Rimini, 29 agosto 2017 - Ora che sono arrivati anche i familiari dalla Polonia, stanno un po’ meglio. Le ferite al volto e al corpo guariranno presto. Quelle nell’anima, per i due turisti polacchi aggrediti venerdì notte a Miramare non si rimargineranno mai. I ragazzi vogliono solo tornare al più presto a casa, ma resteranno ancora alcuni giorni ricoverati all’ospedale Infermi di Rimini. E da ieri non sono più soli: in tarda mattinata sono arrivati la madre di lui e il fratello di lei. I familiari hanno anche scambiato qualche parola con il vice sindaco Gloria Lisi, andata a trovare i ragazzi insieme all’assessore Jamil Sadegholvaad.
«Grazie Rimini, grazie per quello che avete finora per i nostri ragazzi», hanno ripetutamente detto i familiari dei giovani. Che chiedono il rispetto assoluto della loro privacy. «Non vogliamo che in Polonia si sappia cosa ci è successo, vogliamo solo metterci alle spalle questo incubo». Anche se sono le vittime, vivono la tragedia come una vergogna. E hanno paura di essere riconosciuti, una volta a casa. Ma vogliono mantenere i rapporti con i medici di Rimini, che «ci seguono con grande professionalità e cura», e tornare a farsi visitare qui nei prossimi mesi. Il ragazzo dovrà farsi operare al naso, ma già ieri un medico dell’Infermi è intervenuto con un piccolo intervento per trattare la frattura.
Il capo della procura. "Soluzione in tempi brevi"

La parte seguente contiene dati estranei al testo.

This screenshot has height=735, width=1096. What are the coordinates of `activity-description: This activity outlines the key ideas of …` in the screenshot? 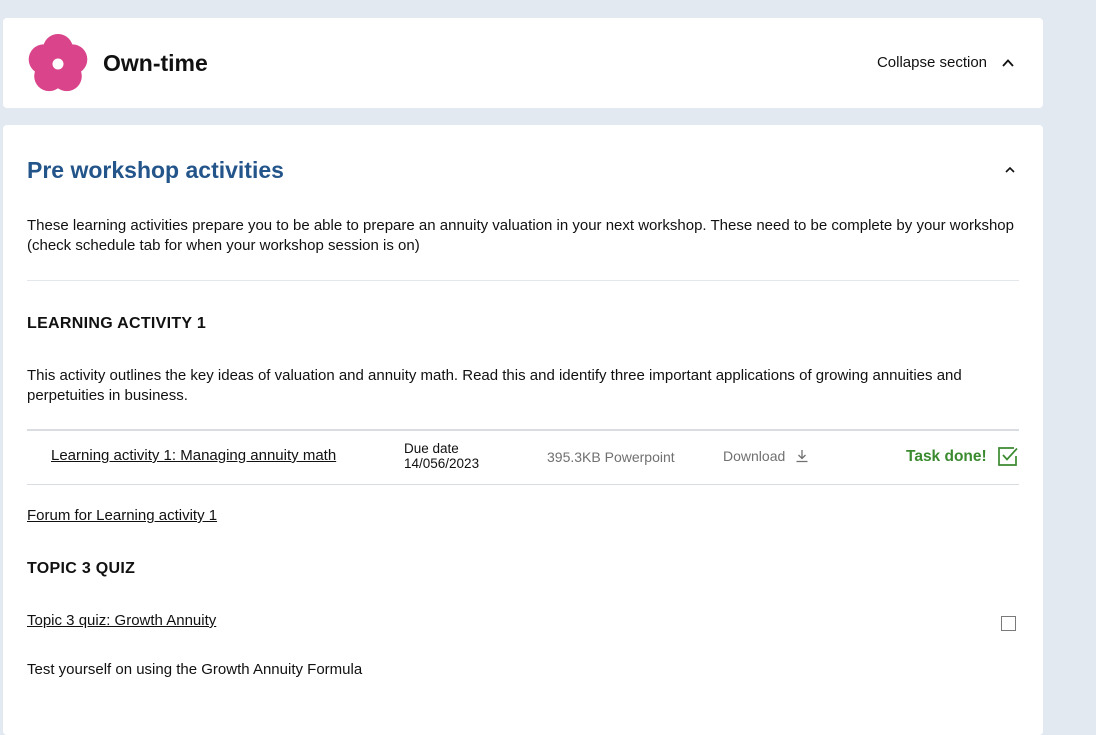 It's located at (494, 386).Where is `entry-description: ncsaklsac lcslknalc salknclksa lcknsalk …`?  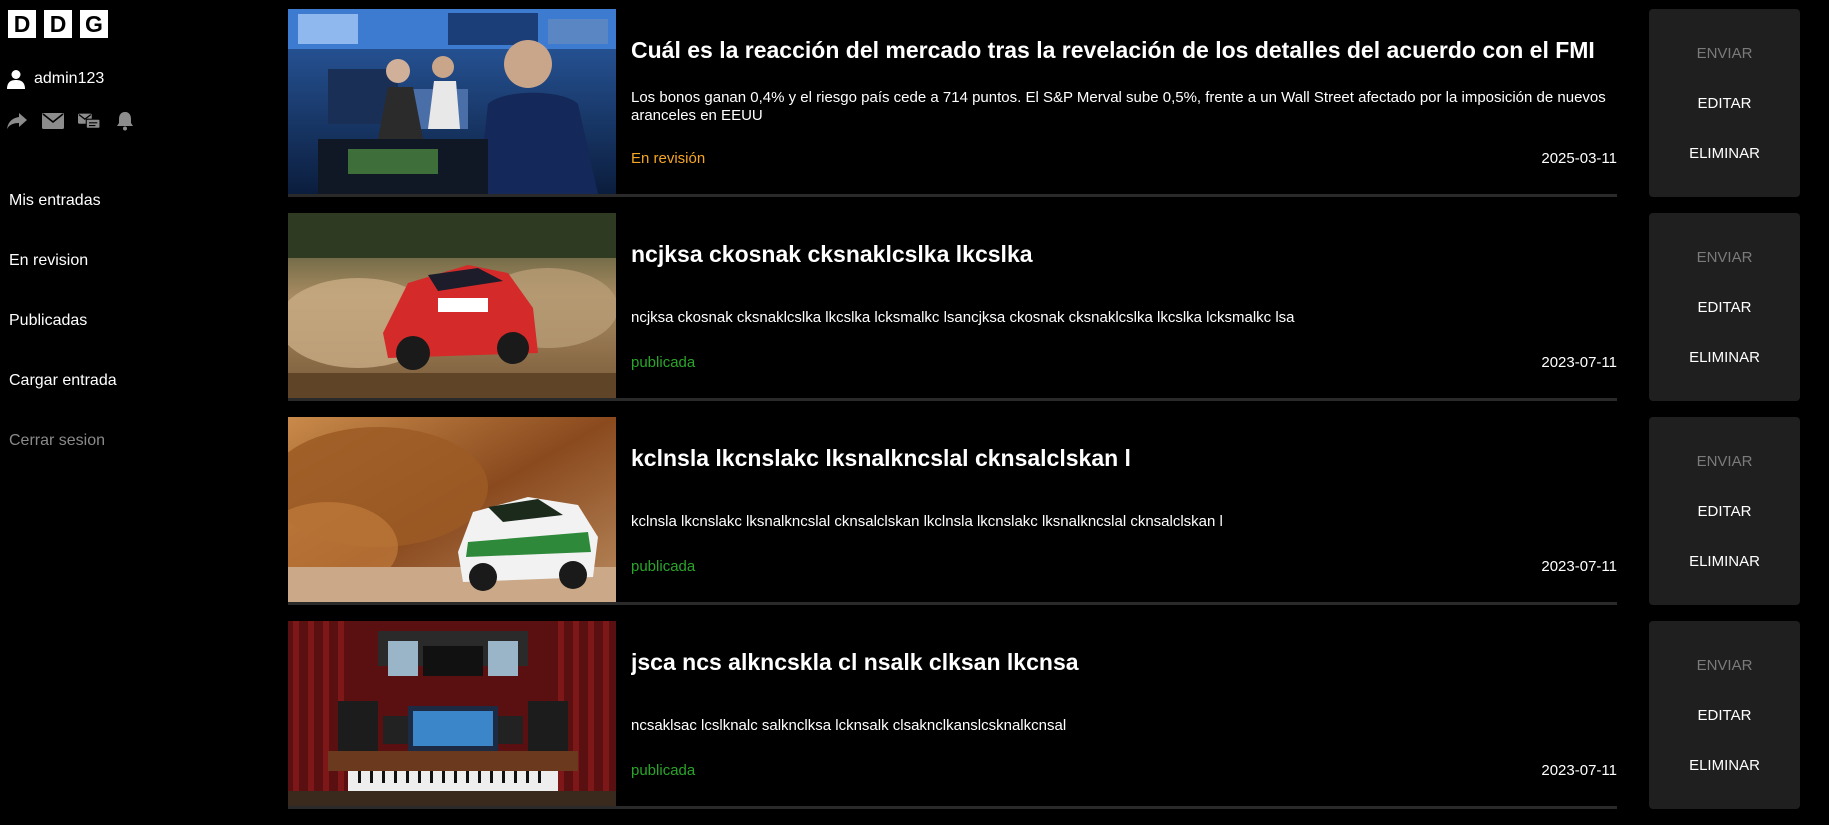
entry-description: ncsaklsac lcslknalc salknclksa lcknsalk … is located at coordinates (849, 726).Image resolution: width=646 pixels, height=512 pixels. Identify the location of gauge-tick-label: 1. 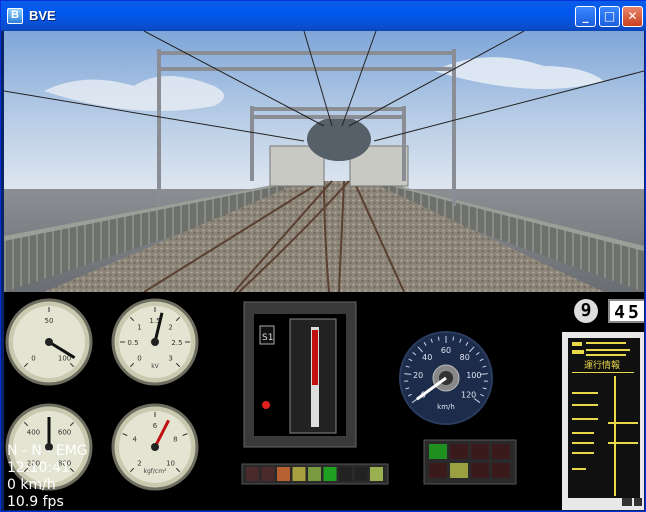
(139, 327).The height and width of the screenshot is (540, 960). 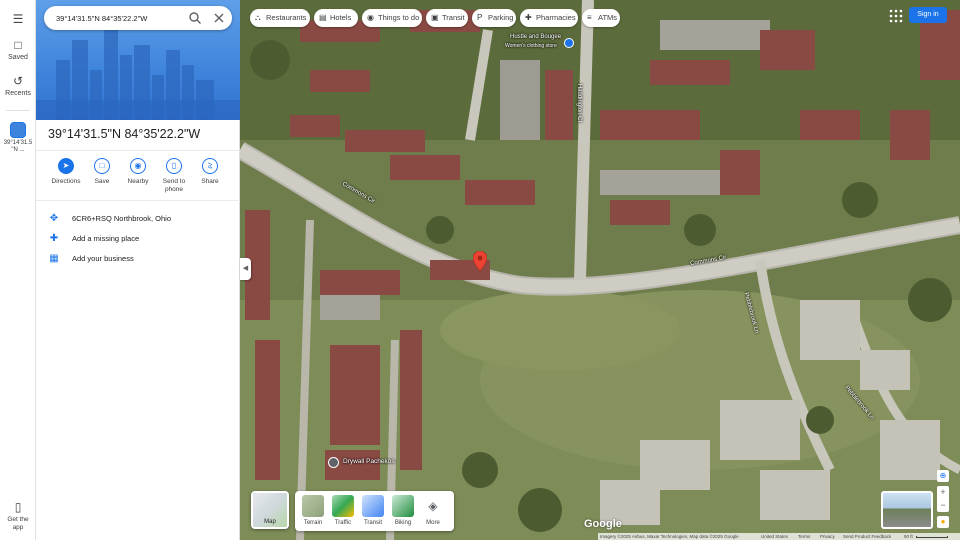 I want to click on chip-parking: P Parking, so click(x=494, y=18).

Dalla Polonia arriveranno tra oggi e domani un giudice istruttore e alcuni investigatori, che affiancheranno i colleghi italiani nelle indagini. A inviarli a Rimini è stato il ministro della Giustizia polacco Zibgniew Ziobro, che ha subito aperto un’indagine sull’accaduto. «Quest’azione rapida è dettata dalle circostanze, vogliamo raccogliere in tempi veloci le prove». E il vice ministro, Patryk Jak, non ha fatto giri di parole: «Per le bestie di Rimini dovrebbe esserci la pena di morte – scrive su Twitter - anche se per questo caso vorrei ripristinare la tortura».
E ha dichiarato, sul quotidiano conservatore Rzeczpospolita: «Non lasceremo questa cosa agli italiani. Vogliamo portare in Polonia questi criminali e sbatterli nelle nostre prigioni». A Rimini sono già arrivate televisioni e quotidiani polacchi per seguire la vicenda. Ma le due vittime del branco chiedono solo il silenzio intorno a loro. «E’ stato un incontro choccante e commovente con loro – racconta la Lisi – Al mattino avevo incontrato prima i rappresentanti di Diocesi, sindacati e varie associazioni riminesi, che si sono impegnate a fare una raccolta fondi e avevano proposto altre iniziative, tra cui una manifestazione di solidarietà in spiaggia per i ragazzi. Ma i due giovani ci chiedono espressamente di non fare alcun evento pubblico. Non vogliono essere riconosciuti».